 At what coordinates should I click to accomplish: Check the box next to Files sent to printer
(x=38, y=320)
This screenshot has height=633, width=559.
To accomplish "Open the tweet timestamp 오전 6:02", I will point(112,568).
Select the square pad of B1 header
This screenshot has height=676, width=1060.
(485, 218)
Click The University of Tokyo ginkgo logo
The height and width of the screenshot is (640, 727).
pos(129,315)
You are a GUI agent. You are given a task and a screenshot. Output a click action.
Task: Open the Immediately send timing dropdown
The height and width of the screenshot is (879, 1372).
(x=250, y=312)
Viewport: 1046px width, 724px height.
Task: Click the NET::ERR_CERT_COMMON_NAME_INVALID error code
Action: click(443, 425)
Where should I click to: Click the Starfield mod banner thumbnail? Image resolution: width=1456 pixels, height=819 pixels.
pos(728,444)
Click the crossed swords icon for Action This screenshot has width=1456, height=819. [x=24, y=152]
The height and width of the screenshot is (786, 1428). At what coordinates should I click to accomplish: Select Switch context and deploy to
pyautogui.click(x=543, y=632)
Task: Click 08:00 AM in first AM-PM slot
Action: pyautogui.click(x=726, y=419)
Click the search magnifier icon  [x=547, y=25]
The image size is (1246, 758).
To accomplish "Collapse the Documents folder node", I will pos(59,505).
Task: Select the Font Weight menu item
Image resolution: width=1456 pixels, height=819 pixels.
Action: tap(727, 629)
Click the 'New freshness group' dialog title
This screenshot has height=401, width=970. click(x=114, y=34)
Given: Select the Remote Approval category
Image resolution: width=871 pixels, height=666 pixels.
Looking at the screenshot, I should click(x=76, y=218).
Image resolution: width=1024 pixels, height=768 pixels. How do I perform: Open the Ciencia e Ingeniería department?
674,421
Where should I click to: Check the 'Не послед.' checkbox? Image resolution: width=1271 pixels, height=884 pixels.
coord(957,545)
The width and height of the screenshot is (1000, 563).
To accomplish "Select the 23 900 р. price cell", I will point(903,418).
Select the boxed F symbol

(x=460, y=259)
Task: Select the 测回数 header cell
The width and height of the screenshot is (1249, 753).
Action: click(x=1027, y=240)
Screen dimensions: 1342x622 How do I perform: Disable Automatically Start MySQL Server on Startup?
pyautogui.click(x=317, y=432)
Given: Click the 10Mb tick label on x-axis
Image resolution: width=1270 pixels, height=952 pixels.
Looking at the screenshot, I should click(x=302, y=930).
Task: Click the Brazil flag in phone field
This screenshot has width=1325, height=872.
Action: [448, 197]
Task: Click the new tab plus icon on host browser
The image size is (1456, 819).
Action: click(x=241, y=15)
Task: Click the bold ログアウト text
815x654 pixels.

*-*-*

Reproduce the entire listing above exactly, leaving nothing out.

 At what coordinates should I click to accomplish: Check the box next to Files sent to printer
(x=38, y=320)
This screenshot has height=633, width=559.
To accomplish "Open the tweet timestamp 오전 6:02", I will point(112,568).
Select the square pad of B1 header
This screenshot has height=676, width=1060.
(485, 218)
Click The University of Tokyo ginkgo logo
The height and width of the screenshot is (640, 727).
pos(129,315)
You are a GUI agent. You are given a task and a screenshot. Output a click action.
Task: Open the Immediately send timing dropdown
The height and width of the screenshot is (879, 1372).
(x=250, y=312)
Viewport: 1046px width, 724px height.
Task: Click the NET::ERR_CERT_COMMON_NAME_INVALID error code
Action: click(443, 425)
Where should I click to: Click the Starfield mod banner thumbnail? Image resolution: width=1456 pixels, height=819 pixels.
pos(728,444)
Click the crossed swords icon for Action This screenshot has width=1456, height=819. [x=24, y=152]
The height and width of the screenshot is (786, 1428). At what coordinates should I click to accomplish: Select Switch context and deploy to
pyautogui.click(x=543, y=632)
Task: Click 08:00 AM in first AM-PM slot
Action: pyautogui.click(x=726, y=419)
Click the search magnifier icon  [x=547, y=25]
The image size is (1246, 758).
To accomplish "Collapse the Documents folder node", I will pos(59,505).
Task: Select the Font Weight menu item
Image resolution: width=1456 pixels, height=819 pixels.
Action: tap(727, 629)
Click the 'New freshness group' dialog title
This screenshot has height=401, width=970. click(x=114, y=34)
Given: Select the Remote Approval category
Image resolution: width=871 pixels, height=666 pixels.
Looking at the screenshot, I should click(x=76, y=218).
Image resolution: width=1024 pixels, height=768 pixels. How do I perform: Open the Ciencia e Ingeniería department?
674,421
Where should I click to: Check the 'Не послед.' checkbox? Image resolution: width=1271 pixels, height=884 pixels.
coord(957,545)
The width and height of the screenshot is (1000, 563).
To accomplish "Select the 23 900 р. price cell", I will point(903,418).
Select the boxed F symbol

(x=460, y=259)
Task: Select the 测回数 header cell
The width and height of the screenshot is (1249, 753).
Action: click(x=1027, y=240)
Screen dimensions: 1342x622 How do I perform: Disable Automatically Start MySQL Server on Startup?
pyautogui.click(x=317, y=432)
Given: Click the 10Mb tick label on x-axis
Image resolution: width=1270 pixels, height=952 pixels.
Looking at the screenshot, I should click(x=302, y=930).
Task: Click the Brazil flag in phone field
This screenshot has width=1325, height=872.
Action: [448, 197]
Task: Click the new tab plus icon on host browser
The image size is (1456, 819).
Action: click(x=241, y=15)
Task: Click the bold ログアウト text
815x654 pixels.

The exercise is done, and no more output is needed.